History

United Kingdom
- Name: Cicero
- Namesake: Cicero
- Builder: Hull
- Launched: 1819
- Fate: Wrecked 1 July 1826

General characteristics
- Tons burthen: 320 (bm)

= Cicero (1819 ship) =

Cicero was launched at Hull in 1819 as a Greenland whaler, hunting bowhead whales. She made six full voyages to the Greenland whale fishery and was lost in July 1826 on her seventh.

==Career==
Cicero first appeared in Lloyd's Register (LR) in 1819 with Parkin, master, Raith & Co., owner, and trade Hull-Greenland.

| Year | Master | Owner | Trade | Source & notes |
|---|---|---|---|---|
| 1820 | Parkin | Raith & Co. | Hull–Greenland | LR |
| 1825 | T.Lee | Routh & Co. | Hull–Greenland | LR; large repairs 1821, 1822, & 1823 |

===Whaling voyages===
The following data is from Coltish:

| Year | Master | Where | Whales | Tuns whale oil |
|---|---|---|---|---|
| 1819 | Parkin | Greenland | 6 | 38 |
| 1820 | Parkin | Greenland | 9 | 80 |
| 1821 | Leaf | Greenland | 7 | 101 |
| 1822 | Leaf | Greenland | 2 | 33 (70 Butts) |
| 1823 | Lee | Greenland | 5 | 89 |
| 1824 | Lee | Davis Strait | 14 | 159 |

Cicero was the fifth most successful whaler in the 1824 season in Davis Strait.

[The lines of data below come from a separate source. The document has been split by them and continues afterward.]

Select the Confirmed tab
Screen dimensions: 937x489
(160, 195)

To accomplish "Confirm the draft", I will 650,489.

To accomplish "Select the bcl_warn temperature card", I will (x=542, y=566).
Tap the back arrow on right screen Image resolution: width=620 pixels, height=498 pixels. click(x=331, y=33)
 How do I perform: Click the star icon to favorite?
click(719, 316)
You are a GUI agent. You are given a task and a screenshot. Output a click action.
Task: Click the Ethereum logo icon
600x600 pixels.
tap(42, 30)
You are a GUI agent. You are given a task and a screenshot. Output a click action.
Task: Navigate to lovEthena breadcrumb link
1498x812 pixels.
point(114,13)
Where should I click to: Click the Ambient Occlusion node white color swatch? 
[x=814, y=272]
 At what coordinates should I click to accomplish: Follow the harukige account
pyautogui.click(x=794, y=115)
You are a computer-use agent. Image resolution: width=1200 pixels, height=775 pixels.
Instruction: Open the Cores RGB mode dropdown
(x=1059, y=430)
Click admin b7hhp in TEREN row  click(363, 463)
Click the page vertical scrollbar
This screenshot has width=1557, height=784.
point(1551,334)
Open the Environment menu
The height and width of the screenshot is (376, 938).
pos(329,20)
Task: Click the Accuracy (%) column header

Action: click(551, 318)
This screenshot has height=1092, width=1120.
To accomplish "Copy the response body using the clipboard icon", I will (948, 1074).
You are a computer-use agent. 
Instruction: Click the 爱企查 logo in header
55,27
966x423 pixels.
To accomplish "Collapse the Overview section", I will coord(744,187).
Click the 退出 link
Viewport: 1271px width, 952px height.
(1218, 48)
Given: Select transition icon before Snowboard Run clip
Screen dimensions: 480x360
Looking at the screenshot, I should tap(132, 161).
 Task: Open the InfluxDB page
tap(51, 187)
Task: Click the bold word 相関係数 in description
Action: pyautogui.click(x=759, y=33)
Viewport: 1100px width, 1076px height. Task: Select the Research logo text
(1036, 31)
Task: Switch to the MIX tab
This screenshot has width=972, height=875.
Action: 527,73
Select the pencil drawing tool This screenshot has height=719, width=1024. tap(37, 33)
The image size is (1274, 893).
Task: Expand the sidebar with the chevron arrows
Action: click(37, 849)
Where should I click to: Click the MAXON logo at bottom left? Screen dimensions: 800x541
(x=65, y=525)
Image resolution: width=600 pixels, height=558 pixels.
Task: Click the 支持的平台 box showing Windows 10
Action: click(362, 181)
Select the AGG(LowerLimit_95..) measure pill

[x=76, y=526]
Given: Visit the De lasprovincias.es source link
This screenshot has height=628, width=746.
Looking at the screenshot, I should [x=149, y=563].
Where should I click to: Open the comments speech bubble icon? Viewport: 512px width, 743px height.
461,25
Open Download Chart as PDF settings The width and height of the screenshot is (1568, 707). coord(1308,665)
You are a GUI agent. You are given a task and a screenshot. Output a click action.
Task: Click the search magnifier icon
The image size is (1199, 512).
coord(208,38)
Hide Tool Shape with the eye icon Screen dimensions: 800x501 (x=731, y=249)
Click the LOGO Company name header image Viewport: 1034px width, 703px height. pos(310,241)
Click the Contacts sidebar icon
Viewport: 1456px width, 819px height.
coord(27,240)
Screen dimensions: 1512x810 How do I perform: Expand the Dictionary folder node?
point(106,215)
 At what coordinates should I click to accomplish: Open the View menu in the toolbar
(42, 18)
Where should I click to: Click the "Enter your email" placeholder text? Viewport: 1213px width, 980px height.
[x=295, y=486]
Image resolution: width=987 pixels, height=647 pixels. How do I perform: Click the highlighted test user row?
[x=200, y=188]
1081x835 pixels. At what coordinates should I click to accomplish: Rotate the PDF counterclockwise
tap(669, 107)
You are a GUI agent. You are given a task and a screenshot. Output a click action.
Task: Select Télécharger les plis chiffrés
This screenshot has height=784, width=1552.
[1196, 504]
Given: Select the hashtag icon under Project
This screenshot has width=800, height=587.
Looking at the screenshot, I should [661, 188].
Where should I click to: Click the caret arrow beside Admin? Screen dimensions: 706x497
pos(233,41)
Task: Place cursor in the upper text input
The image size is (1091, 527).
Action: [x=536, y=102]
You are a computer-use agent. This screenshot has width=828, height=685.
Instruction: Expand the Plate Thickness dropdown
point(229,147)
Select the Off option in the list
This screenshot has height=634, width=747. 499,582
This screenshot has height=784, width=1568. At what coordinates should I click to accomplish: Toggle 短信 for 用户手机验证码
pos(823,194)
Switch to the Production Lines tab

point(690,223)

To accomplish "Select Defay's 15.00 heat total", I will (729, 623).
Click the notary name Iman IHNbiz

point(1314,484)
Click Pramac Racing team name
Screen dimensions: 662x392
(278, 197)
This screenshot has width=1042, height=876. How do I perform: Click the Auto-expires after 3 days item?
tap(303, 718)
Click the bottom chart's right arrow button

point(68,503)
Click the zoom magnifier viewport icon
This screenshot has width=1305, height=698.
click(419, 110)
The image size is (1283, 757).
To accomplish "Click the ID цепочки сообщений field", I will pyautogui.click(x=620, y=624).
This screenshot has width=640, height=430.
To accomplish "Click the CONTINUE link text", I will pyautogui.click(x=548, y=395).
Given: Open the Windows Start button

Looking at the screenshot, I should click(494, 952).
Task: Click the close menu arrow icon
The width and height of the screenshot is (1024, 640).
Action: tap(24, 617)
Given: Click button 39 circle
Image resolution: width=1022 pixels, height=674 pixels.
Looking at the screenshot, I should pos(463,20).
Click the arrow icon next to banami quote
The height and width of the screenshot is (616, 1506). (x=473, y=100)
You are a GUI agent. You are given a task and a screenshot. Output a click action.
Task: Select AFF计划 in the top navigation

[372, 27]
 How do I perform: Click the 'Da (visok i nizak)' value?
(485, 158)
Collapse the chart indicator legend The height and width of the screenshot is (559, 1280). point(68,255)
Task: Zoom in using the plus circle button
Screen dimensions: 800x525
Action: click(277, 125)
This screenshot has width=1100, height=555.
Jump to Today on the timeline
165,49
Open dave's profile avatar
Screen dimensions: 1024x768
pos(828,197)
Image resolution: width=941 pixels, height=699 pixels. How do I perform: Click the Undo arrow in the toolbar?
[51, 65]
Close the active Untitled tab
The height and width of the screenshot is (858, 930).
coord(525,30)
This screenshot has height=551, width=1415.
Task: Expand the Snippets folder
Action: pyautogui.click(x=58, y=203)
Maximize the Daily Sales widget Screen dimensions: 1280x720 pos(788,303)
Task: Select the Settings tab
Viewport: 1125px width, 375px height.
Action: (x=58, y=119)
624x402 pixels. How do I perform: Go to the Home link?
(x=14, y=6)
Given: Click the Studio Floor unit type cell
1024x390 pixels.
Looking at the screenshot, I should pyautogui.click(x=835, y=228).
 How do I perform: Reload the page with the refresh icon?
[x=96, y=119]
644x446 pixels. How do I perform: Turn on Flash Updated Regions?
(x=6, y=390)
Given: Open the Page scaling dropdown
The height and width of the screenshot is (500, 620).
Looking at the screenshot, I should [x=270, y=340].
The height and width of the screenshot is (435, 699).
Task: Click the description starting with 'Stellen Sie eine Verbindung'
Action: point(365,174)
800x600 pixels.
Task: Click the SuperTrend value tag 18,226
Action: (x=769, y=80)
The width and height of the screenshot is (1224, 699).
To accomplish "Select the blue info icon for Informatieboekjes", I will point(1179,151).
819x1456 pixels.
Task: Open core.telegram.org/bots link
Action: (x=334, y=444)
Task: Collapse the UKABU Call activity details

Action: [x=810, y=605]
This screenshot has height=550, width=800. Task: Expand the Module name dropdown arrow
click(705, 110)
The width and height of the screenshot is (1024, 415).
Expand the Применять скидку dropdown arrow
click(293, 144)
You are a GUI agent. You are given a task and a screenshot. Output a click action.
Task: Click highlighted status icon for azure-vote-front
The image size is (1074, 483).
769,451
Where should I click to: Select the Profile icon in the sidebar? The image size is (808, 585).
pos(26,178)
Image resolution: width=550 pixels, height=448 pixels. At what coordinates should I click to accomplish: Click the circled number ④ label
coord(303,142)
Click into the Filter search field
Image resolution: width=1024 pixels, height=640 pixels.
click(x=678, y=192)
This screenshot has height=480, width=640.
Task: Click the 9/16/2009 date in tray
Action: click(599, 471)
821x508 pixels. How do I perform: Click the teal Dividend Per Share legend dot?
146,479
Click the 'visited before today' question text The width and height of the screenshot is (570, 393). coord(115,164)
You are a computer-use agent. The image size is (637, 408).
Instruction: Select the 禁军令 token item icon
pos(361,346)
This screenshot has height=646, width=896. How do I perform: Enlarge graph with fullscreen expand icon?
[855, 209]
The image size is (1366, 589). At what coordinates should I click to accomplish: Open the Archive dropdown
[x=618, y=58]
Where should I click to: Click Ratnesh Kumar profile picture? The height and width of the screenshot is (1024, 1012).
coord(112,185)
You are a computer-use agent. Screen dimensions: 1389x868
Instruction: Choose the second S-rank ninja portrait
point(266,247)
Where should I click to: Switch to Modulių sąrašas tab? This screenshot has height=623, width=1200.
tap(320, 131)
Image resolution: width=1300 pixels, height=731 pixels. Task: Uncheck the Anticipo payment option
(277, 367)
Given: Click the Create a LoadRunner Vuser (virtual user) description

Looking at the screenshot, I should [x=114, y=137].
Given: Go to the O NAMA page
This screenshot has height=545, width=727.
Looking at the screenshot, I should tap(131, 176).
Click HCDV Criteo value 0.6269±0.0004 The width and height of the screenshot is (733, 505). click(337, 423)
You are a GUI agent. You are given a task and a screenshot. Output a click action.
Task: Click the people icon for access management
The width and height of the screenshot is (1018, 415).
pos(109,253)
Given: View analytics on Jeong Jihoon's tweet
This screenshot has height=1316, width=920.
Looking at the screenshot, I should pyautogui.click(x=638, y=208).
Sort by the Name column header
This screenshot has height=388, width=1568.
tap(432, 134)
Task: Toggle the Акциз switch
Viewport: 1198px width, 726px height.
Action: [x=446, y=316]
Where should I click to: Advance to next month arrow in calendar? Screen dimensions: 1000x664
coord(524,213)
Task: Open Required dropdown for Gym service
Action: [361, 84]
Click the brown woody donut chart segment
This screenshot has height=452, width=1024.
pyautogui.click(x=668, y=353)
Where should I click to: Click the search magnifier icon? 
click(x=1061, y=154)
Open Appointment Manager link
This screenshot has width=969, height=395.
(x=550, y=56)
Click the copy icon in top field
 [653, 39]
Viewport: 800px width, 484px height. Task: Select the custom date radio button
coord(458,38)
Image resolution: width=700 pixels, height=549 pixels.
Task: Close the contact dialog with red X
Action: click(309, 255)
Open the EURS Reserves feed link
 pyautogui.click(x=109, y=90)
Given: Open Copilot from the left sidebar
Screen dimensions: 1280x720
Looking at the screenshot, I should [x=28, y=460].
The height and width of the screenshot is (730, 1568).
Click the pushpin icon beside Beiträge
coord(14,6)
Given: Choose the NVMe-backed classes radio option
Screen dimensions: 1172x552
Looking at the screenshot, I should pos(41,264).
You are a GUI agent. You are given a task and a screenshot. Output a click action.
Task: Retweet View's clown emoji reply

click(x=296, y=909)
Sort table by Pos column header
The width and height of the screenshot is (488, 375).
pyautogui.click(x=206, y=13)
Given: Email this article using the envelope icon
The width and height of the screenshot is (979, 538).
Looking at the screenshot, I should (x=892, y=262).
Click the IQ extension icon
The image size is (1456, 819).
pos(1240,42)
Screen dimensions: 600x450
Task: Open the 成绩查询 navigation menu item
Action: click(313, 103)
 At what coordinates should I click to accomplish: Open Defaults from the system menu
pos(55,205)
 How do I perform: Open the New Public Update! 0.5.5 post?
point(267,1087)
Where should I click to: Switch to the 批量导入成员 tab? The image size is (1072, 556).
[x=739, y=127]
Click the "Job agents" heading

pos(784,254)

| Year | Master | Where | Whales | Tuns whale oil |
|---|---|---|---|---|
| 1825 | Lee | Davis Strait | 15 | 200 |
| 1826 | Lee | Davis Strait | 0 | 0 |

Cicero was the second most successful whaler in the 1825 season in Davis Strait.

==Fate==
Cicero, Lee, master, was lost on 6 June 1826, (or 1 July 1826) in the Davis Strait. rescued her crew. She was lost in Latitude 65°10′ North, and was the first vessel lost in the season. After Andrew Marvel rescued the crew, they were distributed amongst the fleet. By another report, Cicero was destroyed by taking the "Middle Ice" in Latitude 75°12′ North, at midnight 7 June 1826.